■ **Page excerpt**
+ + + + +

# Redding Comptetion Seater Die Trouble



## yep (Jul 25, 2006)

ok, got a redding competetion seater die in 7mm rem mag. going to load up some 120gr ttsx. My weatherby shoots remmy factory ammo 150 gr accutip boattails real well, the oal on them is 3.224 and from the ogive is 2.608, so thats where I want to start from...

I can not get that new die to seat the bullet deeper than 3.2605 oal and 2.681 from the ogive. Is this the most this seater die can push a bullet down into the case? I have another one of these dies that seats for my ar just fine. I cleaned the inside of the die and relubed it but it looks like a physical limitation, I must be doing something wrong and just too tired to notice my mistake, any ideas? I'm using brand new, never fired winchester brass.
The Barnes reloading manual shows 3.15 min and 3.29 max oal for the 7 mm and suggests 3.24 for the 120 gr tsx.
Surely this die will seat within the industry standards?
Anyway, tech support is closed so I'll call tomorrow but figured I'd see if any of the 2cool Gurus had the answer.


----------



## THE JAMMER (Aug 1, 2005)

Are you using extended shell holders??? On my RCBS press I have to use extended shell holders when using my RCBS competition seating dies.

THE JAMMER


----------



## Screeminreel (Jun 2, 2004)

Could be the seating plug on the die, along with the short narrow profile of the bullet. I have one built specifically for a wildcat, that I had to have them make me a seater specific for the custom bullets I was using. They have a long skinny nose and the seating plug wold not allow me to seat them correctly. Could be your issue, with those TTSX. They might be too short on the nose, and the the case is bottoming out before they are. 

I called them up, they said send them three bullets and 5 buck and they would take care of it. Took about a week and a half and I got it back custom ground. Figured that was pretty good service. since the 5 bucks was probably more for shipping than the cost of the plug.


----------



## yep (Jul 25, 2006)

well, tech support at redding was real helpful and friendly. they are sending a vld seating stem over to see if that corrects the issue. I think it will as its .143 longer than the standard and I need .07 more depth.
If not I'll send it all in with a couple of sample bullets for them to look at and make a custom stem like Screeminreel had done.

+ + + + +

■ **Stated problem**
Repeat word for word the part of the seater die thread starting at "Are you using" and ending at "(Jun 2, 2004)". None of the items after the seater die thread are needed.

+ + + + +

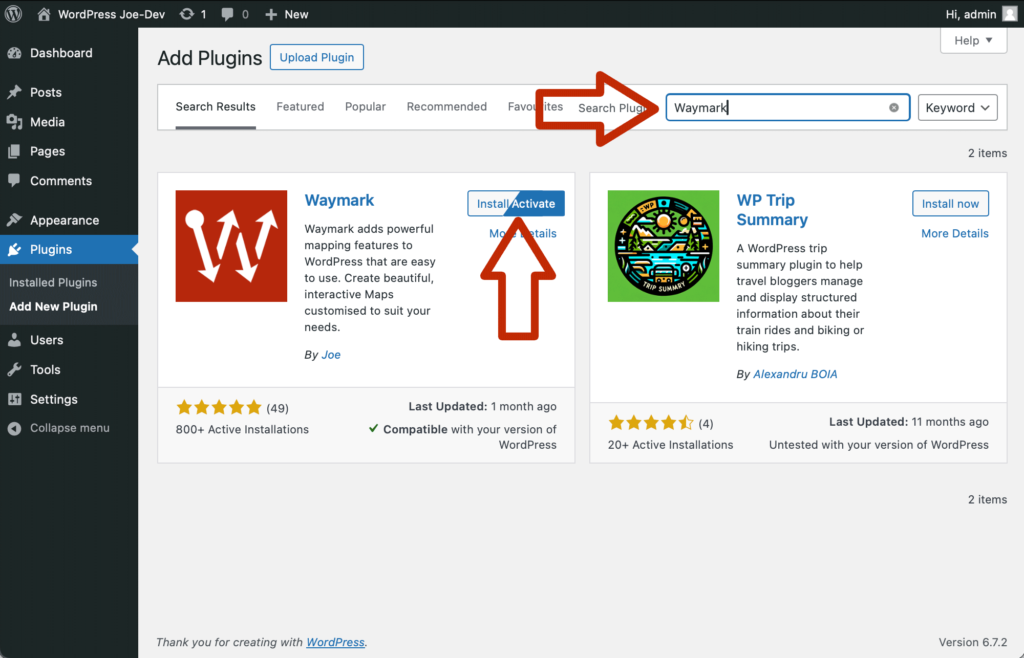Screen dimensions: 1024x658
Task: Expand the Help panel dropdown
Action: coord(973,40)
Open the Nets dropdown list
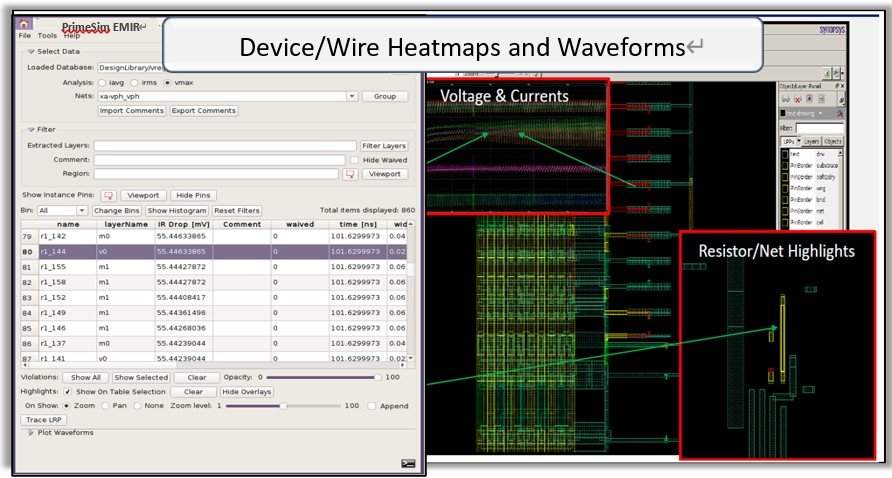 coord(352,97)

+ + + + +

■ **In response**
Are you using extended shell holders??? On my RCBS press I have to use extended shell holders when using my RCBS competition seating dies.

THE JAMMER


----------



## Screeminreel (Jun 2, 2004)